## PROBLEM TO SOLVE
Begin at the line containing "At what coordinates" in the records below, end at the line containing "Click 新しい項目の追加 to add an item", and retype each line in that span exactly. No other line and no image should appear.

________________________________________

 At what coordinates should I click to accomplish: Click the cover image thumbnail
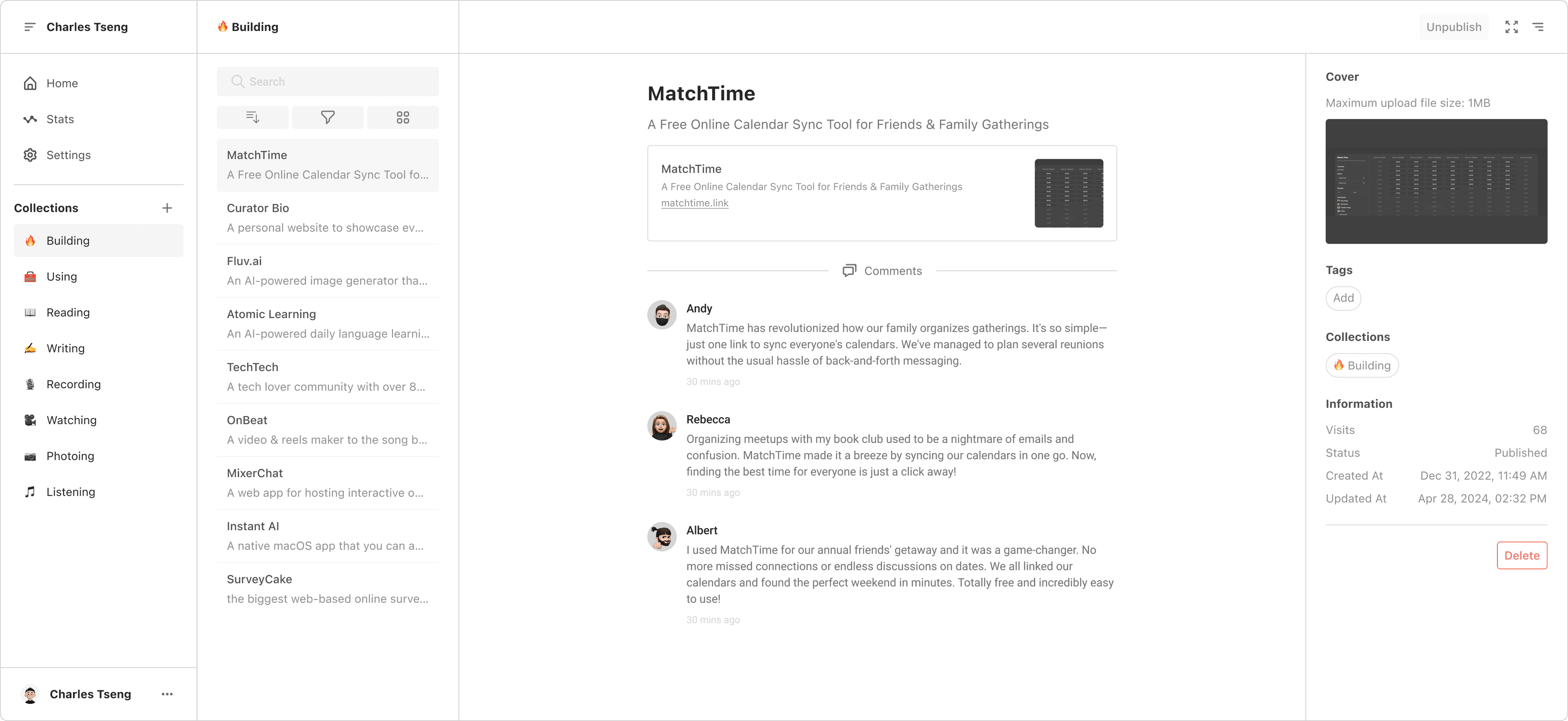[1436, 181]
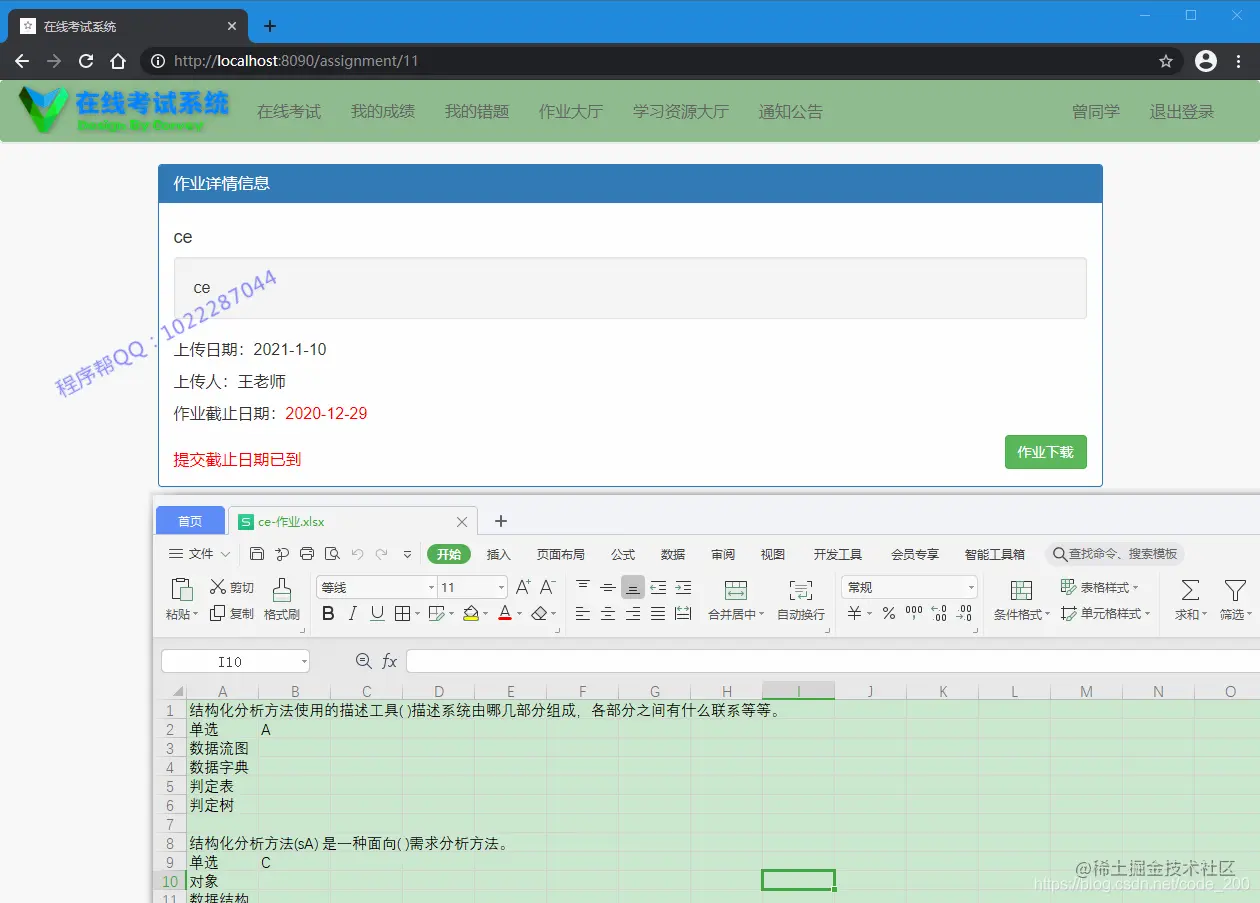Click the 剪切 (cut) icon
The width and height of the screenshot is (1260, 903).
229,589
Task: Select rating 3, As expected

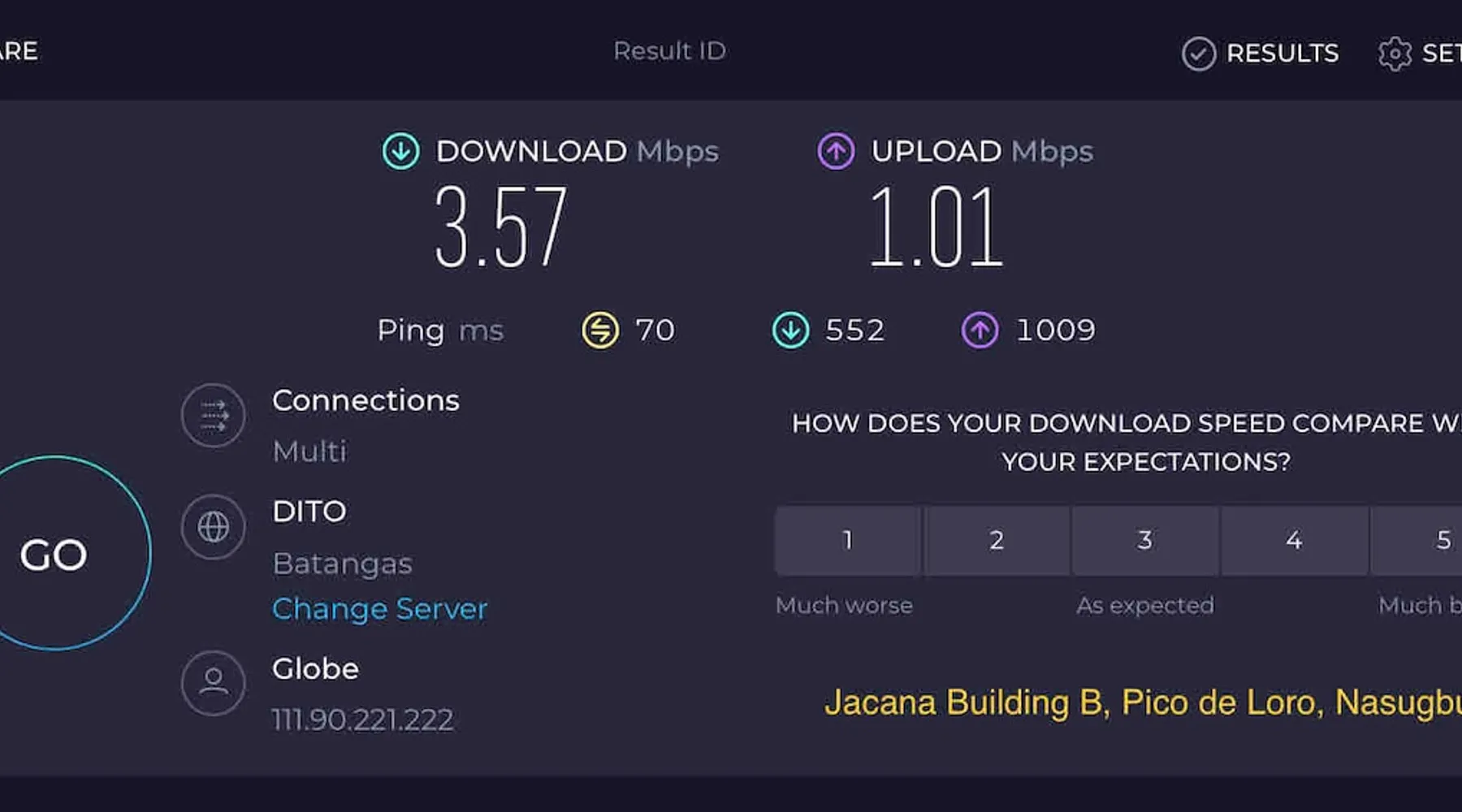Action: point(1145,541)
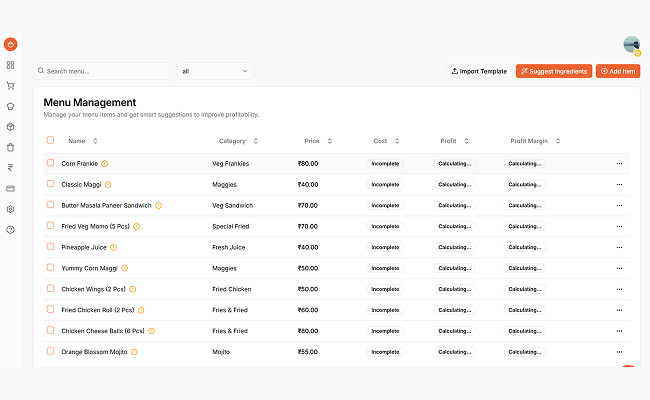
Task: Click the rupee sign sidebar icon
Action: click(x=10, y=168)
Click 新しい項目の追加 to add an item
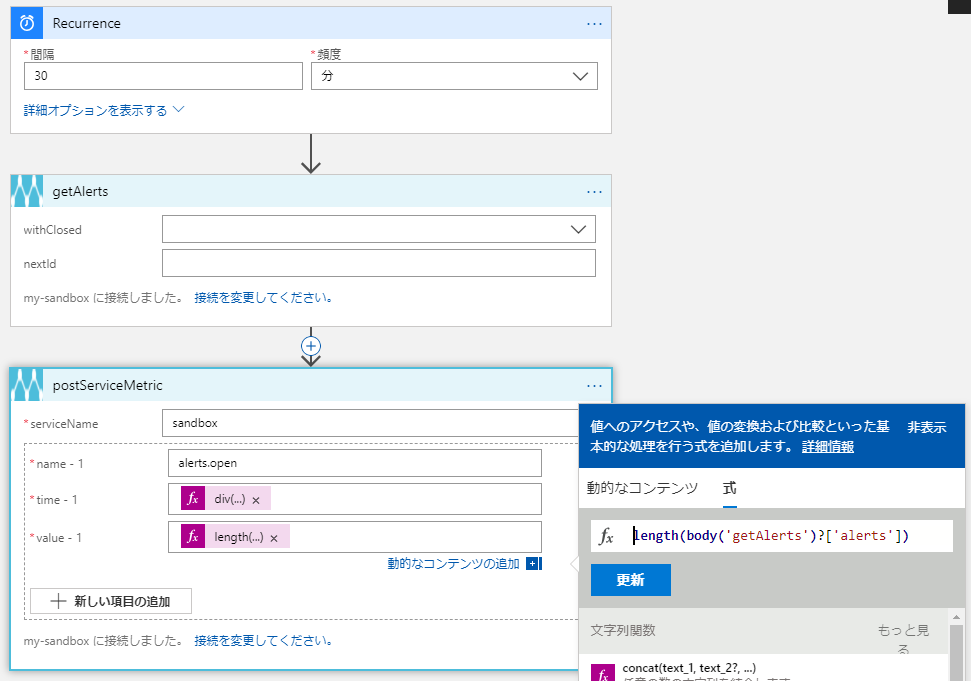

________________________________________

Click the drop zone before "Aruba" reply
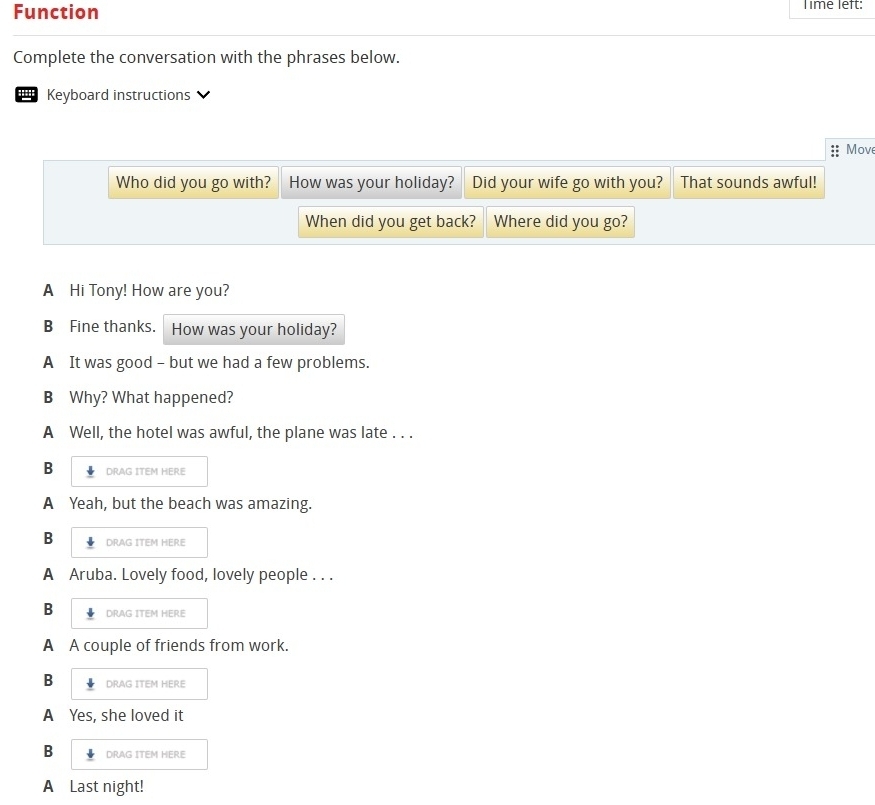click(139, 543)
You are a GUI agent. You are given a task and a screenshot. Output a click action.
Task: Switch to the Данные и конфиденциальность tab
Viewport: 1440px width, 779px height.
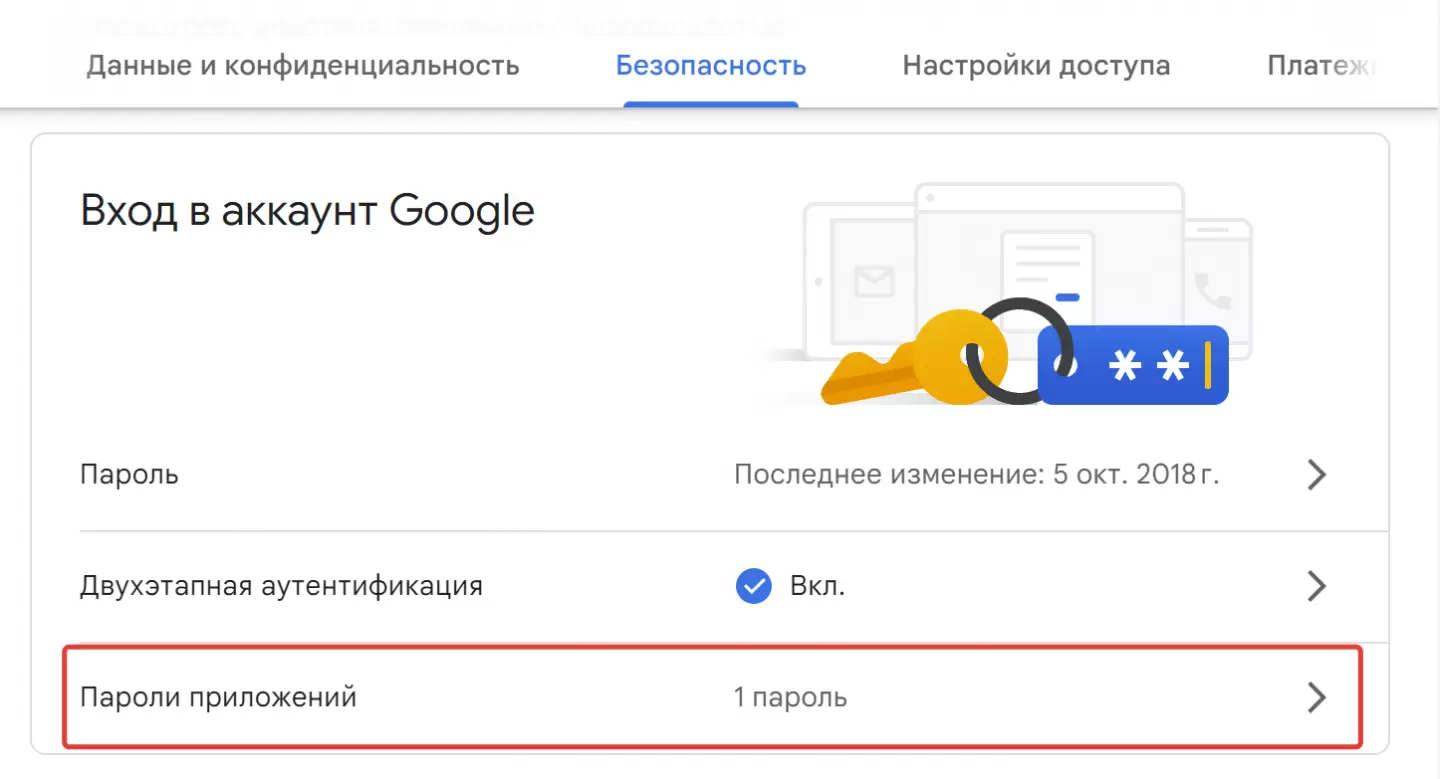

________________________________________

## EXERCISE RESULT
 At what coordinates should I click to accomplish: Click the cover image thumbnail
[1436, 181]
Click the 剪切 (cut) icon
The width and height of the screenshot is (1260, 903).
229,589
Task: Select rating 3, As expected

Action: point(1145,541)
Task: Click the rupee sign sidebar icon
Action: click(x=10, y=168)
Click 新しい項目の追加 to add an item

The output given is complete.